THE PROBLEM: Only an exact repetition of all the entries will be accepted.
*** ENTRIES SHOWN ***
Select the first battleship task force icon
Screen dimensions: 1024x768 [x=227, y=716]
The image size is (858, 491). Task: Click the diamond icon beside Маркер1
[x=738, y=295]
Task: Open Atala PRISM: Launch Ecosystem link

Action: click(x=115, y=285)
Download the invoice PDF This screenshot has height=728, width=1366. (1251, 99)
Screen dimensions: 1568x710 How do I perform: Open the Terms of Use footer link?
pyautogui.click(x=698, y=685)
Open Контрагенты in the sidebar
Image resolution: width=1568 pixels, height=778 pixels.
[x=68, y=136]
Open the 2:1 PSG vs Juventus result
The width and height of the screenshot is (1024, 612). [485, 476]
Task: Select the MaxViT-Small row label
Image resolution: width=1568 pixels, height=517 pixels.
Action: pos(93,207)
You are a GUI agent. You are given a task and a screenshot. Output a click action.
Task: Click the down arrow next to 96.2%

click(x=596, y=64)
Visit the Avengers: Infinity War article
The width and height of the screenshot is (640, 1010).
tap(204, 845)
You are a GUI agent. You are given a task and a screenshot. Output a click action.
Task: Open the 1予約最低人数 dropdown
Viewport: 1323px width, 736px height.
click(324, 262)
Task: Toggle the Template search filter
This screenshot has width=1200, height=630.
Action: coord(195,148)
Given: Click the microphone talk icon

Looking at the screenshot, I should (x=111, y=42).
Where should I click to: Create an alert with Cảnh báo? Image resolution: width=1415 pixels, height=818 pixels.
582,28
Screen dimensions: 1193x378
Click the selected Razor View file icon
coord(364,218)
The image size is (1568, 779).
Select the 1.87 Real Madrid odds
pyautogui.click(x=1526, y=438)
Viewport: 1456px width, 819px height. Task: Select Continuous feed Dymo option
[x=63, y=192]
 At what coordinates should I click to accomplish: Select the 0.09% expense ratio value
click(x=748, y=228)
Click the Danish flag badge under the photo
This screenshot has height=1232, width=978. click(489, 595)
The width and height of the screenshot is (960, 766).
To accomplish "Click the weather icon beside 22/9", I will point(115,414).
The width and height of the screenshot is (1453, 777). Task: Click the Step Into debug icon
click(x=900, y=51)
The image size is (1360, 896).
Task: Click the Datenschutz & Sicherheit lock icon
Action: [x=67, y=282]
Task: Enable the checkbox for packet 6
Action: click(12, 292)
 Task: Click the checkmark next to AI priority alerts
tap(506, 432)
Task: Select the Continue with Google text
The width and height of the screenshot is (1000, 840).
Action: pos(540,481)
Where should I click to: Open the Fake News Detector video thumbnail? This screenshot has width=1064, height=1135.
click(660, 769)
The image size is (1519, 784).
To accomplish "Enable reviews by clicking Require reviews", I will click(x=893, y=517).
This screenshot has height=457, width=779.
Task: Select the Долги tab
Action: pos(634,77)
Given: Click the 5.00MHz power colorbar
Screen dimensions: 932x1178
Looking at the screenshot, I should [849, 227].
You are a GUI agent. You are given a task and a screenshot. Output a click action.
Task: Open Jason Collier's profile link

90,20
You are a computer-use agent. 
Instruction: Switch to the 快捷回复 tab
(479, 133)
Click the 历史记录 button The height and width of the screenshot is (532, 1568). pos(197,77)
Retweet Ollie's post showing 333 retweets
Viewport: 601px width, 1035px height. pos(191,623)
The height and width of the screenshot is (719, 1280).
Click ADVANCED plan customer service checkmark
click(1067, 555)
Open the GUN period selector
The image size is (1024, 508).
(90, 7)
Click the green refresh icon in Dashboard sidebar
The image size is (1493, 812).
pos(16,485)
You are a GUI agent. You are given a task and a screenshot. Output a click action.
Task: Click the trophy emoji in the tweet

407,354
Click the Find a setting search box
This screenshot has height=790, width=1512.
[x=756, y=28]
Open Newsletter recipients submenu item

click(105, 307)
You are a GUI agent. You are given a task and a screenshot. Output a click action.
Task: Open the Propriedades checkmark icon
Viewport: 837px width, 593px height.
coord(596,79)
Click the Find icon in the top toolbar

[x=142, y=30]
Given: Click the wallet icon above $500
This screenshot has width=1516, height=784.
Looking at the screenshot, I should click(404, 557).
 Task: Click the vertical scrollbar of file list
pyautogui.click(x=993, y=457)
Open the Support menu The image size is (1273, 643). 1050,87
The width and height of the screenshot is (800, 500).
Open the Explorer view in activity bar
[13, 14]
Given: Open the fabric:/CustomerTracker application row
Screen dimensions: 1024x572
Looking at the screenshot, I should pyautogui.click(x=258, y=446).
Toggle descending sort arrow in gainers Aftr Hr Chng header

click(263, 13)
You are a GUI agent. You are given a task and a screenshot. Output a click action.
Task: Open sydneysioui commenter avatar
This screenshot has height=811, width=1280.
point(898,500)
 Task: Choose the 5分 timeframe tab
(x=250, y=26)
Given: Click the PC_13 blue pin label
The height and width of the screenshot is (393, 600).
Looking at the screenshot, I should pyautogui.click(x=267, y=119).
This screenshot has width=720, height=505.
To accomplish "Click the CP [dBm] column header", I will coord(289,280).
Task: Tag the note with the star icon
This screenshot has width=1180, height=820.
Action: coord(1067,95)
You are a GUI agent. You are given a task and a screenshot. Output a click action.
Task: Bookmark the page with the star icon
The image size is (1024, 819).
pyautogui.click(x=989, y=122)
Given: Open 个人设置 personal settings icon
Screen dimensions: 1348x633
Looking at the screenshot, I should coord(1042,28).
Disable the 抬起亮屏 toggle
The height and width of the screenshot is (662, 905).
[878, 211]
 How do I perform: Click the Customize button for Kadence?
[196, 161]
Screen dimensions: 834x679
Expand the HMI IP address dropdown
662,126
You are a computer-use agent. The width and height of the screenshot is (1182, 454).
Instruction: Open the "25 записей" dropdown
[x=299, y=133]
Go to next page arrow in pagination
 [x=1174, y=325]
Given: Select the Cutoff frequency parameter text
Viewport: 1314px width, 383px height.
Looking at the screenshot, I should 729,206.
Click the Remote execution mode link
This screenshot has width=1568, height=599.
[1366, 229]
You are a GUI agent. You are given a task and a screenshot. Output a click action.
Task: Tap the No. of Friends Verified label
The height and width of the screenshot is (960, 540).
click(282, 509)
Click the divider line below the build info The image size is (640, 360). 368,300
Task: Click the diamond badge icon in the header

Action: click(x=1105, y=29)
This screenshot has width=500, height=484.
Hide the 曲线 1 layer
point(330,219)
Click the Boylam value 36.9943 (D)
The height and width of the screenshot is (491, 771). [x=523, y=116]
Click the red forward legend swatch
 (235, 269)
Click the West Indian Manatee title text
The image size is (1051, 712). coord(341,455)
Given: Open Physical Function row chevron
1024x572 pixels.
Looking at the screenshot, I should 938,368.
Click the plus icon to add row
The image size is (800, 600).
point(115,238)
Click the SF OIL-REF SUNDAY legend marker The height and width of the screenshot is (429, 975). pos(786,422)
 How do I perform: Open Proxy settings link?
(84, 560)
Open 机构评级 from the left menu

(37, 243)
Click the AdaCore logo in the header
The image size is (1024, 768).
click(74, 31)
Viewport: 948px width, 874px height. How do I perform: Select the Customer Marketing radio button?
***
WRITTEN RESPONSE:
Select the first battleship task force icon
Screen dimensions: 1024x768 [x=227, y=716]
The image size is (858, 491). Task: Click the diamond icon beside Маркер1
[x=738, y=295]
Task: Open Atala PRISM: Launch Ecosystem link

Action: click(x=115, y=285)
Download the invoice PDF This screenshot has height=728, width=1366. (1251, 99)
Screen dimensions: 1568x710 How do I perform: Open the Terms of Use footer link?
pyautogui.click(x=698, y=685)
Open Контрагенты in the sidebar
Image resolution: width=1568 pixels, height=778 pixels.
[x=68, y=136]
Open the 2:1 PSG vs Juventus result
The width and height of the screenshot is (1024, 612). [485, 476]
Task: Select the MaxViT-Small row label
Image resolution: width=1568 pixels, height=517 pixels.
Action: pos(93,207)
You are a GUI agent. You are given a task and a screenshot. Output a click action.
Task: Click the down arrow next to 96.2%

click(x=596, y=64)
Visit the Avengers: Infinity War article
The width and height of the screenshot is (640, 1010).
tap(204, 845)
You are a GUI agent. You are given a task and a screenshot. Output a click action.
Task: Open the 1予約最低人数 dropdown
Viewport: 1323px width, 736px height.
click(324, 262)
Task: Toggle the Template search filter
This screenshot has width=1200, height=630.
Action: coord(195,148)
Given: Click the microphone talk icon

Looking at the screenshot, I should (x=111, y=42).
Where should I click to: Create an alert with Cảnh báo? Image resolution: width=1415 pixels, height=818 pixels.
582,28
Screen dimensions: 1193x378
Click the selected Razor View file icon
coord(364,218)
The image size is (1568, 779).
Select the 1.87 Real Madrid odds
pyautogui.click(x=1526, y=438)
Viewport: 1456px width, 819px height. Task: Select Continuous feed Dymo option
[x=63, y=192]
 At what coordinates should I click to accomplish: Select the 0.09% expense ratio value
click(x=748, y=228)
Click the Danish flag badge under the photo
This screenshot has height=1232, width=978. click(489, 595)
The width and height of the screenshot is (960, 766).
To accomplish "Click the weather icon beside 22/9", I will point(115,414).
The width and height of the screenshot is (1453, 777). Task: Click the Step Into debug icon
click(x=900, y=51)
The image size is (1360, 896).
Task: Click the Datenschutz & Sicherheit lock icon
Action: [x=67, y=282]
Task: Enable the checkbox for packet 6
Action: click(12, 292)
 Task: Click the checkmark next to AI priority alerts
tap(506, 432)
Task: Select the Continue with Google text
The width and height of the screenshot is (1000, 840).
Action: pos(540,481)
Where should I click to: Open the Fake News Detector video thumbnail? This screenshot has width=1064, height=1135.
click(660, 769)
The image size is (1519, 784).
To accomplish "Enable reviews by clicking Require reviews", I will click(x=893, y=517).
This screenshot has height=457, width=779.
Task: Select the Долги tab
Action: pos(634,77)
Given: Click the 5.00MHz power colorbar
Screen dimensions: 932x1178
Looking at the screenshot, I should [849, 227].
You are a GUI agent. You are given a task and a screenshot. Output a click action.
Task: Open Jason Collier's profile link

90,20
You are a computer-use agent. 
Instruction: Switch to the 快捷回复 tab
(479, 133)
Click the 历史记录 button The height and width of the screenshot is (532, 1568). pos(197,77)
Retweet Ollie's post showing 333 retweets
Viewport: 601px width, 1035px height. pos(191,623)
The height and width of the screenshot is (719, 1280).
Click ADVANCED plan customer service checkmark
click(1067, 555)
Open the GUN period selector
The image size is (1024, 508).
(90, 7)
Click the green refresh icon in Dashboard sidebar
The image size is (1493, 812).
pos(16,485)
You are a GUI agent. You are given a task and a screenshot. Output a click action.
Task: Click the trophy emoji in the tweet

407,354
Click the Find a setting search box
This screenshot has height=790, width=1512.
[x=756, y=28]
Open Newsletter recipients submenu item

click(105, 307)
You are a GUI agent. You are given a task and a screenshot. Output a click action.
Task: Open the Propriedades checkmark icon
Viewport: 837px width, 593px height.
coord(596,79)
Click the Find icon in the top toolbar

[x=142, y=30]
Given: Click the wallet icon above $500
This screenshot has width=1516, height=784.
Looking at the screenshot, I should click(404, 557).
 Task: Click the vertical scrollbar of file list
pyautogui.click(x=993, y=457)
Open the Support menu The image size is (1273, 643). 1050,87
The width and height of the screenshot is (800, 500).
Open the Explorer view in activity bar
[13, 14]
Given: Open the fabric:/CustomerTracker application row
Screen dimensions: 1024x572
Looking at the screenshot, I should pyautogui.click(x=258, y=446).
Toggle descending sort arrow in gainers Aftr Hr Chng header

click(263, 13)
You are a GUI agent. You are given a task and a screenshot. Output a click action.
Task: Open sydneysioui commenter avatar
This screenshot has height=811, width=1280.
point(898,500)
 Task: Choose the 5分 timeframe tab
(x=250, y=26)
Given: Click the PC_13 blue pin label
The height and width of the screenshot is (393, 600).
Looking at the screenshot, I should pyautogui.click(x=267, y=119).
This screenshot has width=720, height=505.
To accomplish "Click the CP [dBm] column header", I will coord(289,280).
Task: Tag the note with the star icon
This screenshot has width=1180, height=820.
Action: coord(1067,95)
You are a GUI agent. You are given a task and a screenshot. Output a click action.
Task: Bookmark the page with the star icon
The image size is (1024, 819).
pyautogui.click(x=989, y=122)
Given: Open 个人设置 personal settings icon
Screen dimensions: 1348x633
Looking at the screenshot, I should coord(1042,28).
Disable the 抬起亮屏 toggle
The height and width of the screenshot is (662, 905).
[878, 211]
 How do I perform: Click the Customize button for Kadence?
[196, 161]
Screen dimensions: 834x679
Expand the HMI IP address dropdown
662,126
You are a computer-use agent. The width and height of the screenshot is (1182, 454).
Instruction: Open the "25 записей" dropdown
[x=299, y=133]
Go to next page arrow in pagination
 [x=1174, y=325]
Given: Select the Cutoff frequency parameter text
Viewport: 1314px width, 383px height.
Looking at the screenshot, I should 729,206.
Click the Remote execution mode link
This screenshot has width=1568, height=599.
[1366, 229]
You are a GUI agent. You are given a task and a screenshot. Output a click action.
Task: Tap the No. of Friends Verified label
The height and width of the screenshot is (960, 540).
click(282, 509)
Click the divider line below the build info The image size is (640, 360). 368,300
Task: Click the diamond badge icon in the header

Action: click(x=1105, y=29)
This screenshot has width=500, height=484.
Hide the 曲线 1 layer
point(330,219)
Click the Boylam value 36.9943 (D)
The height and width of the screenshot is (491, 771). [x=523, y=116]
Click the red forward legend swatch
 (235, 269)
Click the West Indian Manatee title text
The image size is (1051, 712). coord(341,455)
Given: Open Physical Function row chevron
1024x572 pixels.
Looking at the screenshot, I should 938,368.
Click the plus icon to add row
The image size is (800, 600).
point(115,238)
Click the SF OIL-REF SUNDAY legend marker The height and width of the screenshot is (429, 975). pos(786,422)
 How do I perform: Open Proxy settings link?
(84, 560)
Open 机构评级 from the left menu

(37, 243)
Click the AdaCore logo in the header
The image size is (1024, 768).
click(74, 31)
Viewport: 948px width, 874px height. How do I perform: Select the Customer Marketing radio button?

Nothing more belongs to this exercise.